> [Task] Check every line of the data below for "computer". Copy each one that has it.
··· The data ···
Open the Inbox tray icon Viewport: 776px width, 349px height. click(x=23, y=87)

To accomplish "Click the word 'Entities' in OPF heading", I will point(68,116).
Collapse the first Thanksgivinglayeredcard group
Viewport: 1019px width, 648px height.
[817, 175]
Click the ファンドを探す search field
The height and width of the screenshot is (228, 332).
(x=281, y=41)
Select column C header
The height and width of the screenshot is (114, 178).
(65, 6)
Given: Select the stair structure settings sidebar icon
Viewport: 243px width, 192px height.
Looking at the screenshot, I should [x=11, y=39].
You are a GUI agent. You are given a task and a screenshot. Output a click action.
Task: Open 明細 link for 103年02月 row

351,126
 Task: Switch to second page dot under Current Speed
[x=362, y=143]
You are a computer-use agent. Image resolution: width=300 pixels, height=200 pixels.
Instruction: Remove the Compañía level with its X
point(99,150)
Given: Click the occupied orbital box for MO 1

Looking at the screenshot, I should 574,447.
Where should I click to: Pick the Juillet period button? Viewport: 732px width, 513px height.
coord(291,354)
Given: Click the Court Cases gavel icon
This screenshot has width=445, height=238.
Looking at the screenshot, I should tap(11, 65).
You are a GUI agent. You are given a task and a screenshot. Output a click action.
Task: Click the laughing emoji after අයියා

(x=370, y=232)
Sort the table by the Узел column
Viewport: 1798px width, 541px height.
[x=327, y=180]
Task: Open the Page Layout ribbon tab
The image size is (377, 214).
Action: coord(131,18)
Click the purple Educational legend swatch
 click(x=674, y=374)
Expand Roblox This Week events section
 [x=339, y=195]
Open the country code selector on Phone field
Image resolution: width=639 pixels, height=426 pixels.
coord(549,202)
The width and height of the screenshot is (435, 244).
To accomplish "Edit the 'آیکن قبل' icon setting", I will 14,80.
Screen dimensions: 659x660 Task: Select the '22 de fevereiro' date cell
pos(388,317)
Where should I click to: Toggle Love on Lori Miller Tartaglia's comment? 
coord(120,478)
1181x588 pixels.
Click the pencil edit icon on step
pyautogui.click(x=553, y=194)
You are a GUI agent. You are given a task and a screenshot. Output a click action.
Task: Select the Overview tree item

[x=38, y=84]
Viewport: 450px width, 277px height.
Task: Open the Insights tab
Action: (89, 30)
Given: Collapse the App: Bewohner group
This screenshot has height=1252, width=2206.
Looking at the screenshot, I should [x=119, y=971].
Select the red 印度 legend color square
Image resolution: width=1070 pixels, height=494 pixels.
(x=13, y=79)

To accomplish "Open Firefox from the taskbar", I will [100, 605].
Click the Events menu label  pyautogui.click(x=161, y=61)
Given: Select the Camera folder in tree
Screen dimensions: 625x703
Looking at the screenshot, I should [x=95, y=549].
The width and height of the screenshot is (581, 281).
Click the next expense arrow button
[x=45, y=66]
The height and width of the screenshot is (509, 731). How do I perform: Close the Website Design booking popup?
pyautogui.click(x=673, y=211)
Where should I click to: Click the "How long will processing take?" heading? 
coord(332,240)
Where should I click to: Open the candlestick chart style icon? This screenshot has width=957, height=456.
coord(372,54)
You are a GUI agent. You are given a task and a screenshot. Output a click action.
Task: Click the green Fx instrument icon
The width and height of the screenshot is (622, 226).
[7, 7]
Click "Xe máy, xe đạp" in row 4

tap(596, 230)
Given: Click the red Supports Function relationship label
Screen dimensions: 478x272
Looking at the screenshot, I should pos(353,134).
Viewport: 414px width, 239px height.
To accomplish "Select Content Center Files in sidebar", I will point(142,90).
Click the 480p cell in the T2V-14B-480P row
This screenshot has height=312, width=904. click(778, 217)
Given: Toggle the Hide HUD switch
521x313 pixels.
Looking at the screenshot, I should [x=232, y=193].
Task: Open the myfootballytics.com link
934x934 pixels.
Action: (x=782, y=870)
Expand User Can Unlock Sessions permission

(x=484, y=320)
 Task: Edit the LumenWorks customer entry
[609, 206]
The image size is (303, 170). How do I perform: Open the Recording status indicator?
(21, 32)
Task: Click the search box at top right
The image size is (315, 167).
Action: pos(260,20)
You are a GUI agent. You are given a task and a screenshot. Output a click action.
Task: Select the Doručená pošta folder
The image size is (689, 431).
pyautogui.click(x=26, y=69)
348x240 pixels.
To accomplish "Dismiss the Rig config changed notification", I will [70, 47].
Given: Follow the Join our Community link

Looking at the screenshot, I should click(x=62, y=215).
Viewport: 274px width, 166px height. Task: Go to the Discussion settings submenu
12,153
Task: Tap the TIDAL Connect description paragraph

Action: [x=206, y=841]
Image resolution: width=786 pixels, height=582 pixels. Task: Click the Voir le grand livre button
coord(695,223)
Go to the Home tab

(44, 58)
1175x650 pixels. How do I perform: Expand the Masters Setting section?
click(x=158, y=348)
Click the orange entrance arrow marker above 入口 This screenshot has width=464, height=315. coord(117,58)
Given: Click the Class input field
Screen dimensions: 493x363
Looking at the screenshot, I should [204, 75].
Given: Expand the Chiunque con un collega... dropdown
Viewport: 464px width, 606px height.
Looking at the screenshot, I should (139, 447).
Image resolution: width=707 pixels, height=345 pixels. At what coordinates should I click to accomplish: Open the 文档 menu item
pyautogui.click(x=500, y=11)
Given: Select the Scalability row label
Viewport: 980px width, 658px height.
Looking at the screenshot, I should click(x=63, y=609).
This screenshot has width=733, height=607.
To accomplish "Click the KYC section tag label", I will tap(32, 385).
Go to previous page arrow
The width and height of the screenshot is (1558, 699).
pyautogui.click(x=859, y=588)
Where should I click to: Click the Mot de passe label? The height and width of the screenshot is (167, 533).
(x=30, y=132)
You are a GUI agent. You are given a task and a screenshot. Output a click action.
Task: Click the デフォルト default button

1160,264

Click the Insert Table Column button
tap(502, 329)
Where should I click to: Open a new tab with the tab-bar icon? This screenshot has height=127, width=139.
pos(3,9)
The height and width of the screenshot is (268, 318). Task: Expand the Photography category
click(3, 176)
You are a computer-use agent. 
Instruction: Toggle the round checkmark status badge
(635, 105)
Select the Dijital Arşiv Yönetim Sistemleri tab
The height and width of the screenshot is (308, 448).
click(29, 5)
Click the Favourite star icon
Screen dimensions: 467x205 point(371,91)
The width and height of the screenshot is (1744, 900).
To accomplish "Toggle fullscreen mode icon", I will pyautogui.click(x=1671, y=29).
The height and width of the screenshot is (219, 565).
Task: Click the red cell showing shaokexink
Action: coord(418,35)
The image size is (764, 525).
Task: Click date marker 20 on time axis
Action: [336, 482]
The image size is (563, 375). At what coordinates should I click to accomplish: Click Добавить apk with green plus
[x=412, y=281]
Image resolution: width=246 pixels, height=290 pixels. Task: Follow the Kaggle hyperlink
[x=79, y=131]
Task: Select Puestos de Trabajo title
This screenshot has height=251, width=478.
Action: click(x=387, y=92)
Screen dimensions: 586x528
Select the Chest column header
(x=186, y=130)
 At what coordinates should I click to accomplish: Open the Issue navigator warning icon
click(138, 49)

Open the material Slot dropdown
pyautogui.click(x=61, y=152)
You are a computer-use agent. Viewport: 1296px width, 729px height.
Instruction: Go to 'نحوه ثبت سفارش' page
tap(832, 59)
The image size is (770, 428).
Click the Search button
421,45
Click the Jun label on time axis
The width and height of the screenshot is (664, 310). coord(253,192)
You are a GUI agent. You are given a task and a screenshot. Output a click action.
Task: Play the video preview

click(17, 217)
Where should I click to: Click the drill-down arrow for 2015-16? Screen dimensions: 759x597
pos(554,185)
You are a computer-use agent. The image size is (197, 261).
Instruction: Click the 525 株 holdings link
···
> [Reply]
You are a computer-use agent. Image resolution: width=300 pixels, height=200 pixels.
You are a computer-use agent. 
You are a computer-use agent. Viewport: 1296px width, 729px height.
You are a computer-use agent. The image size is (197, 261).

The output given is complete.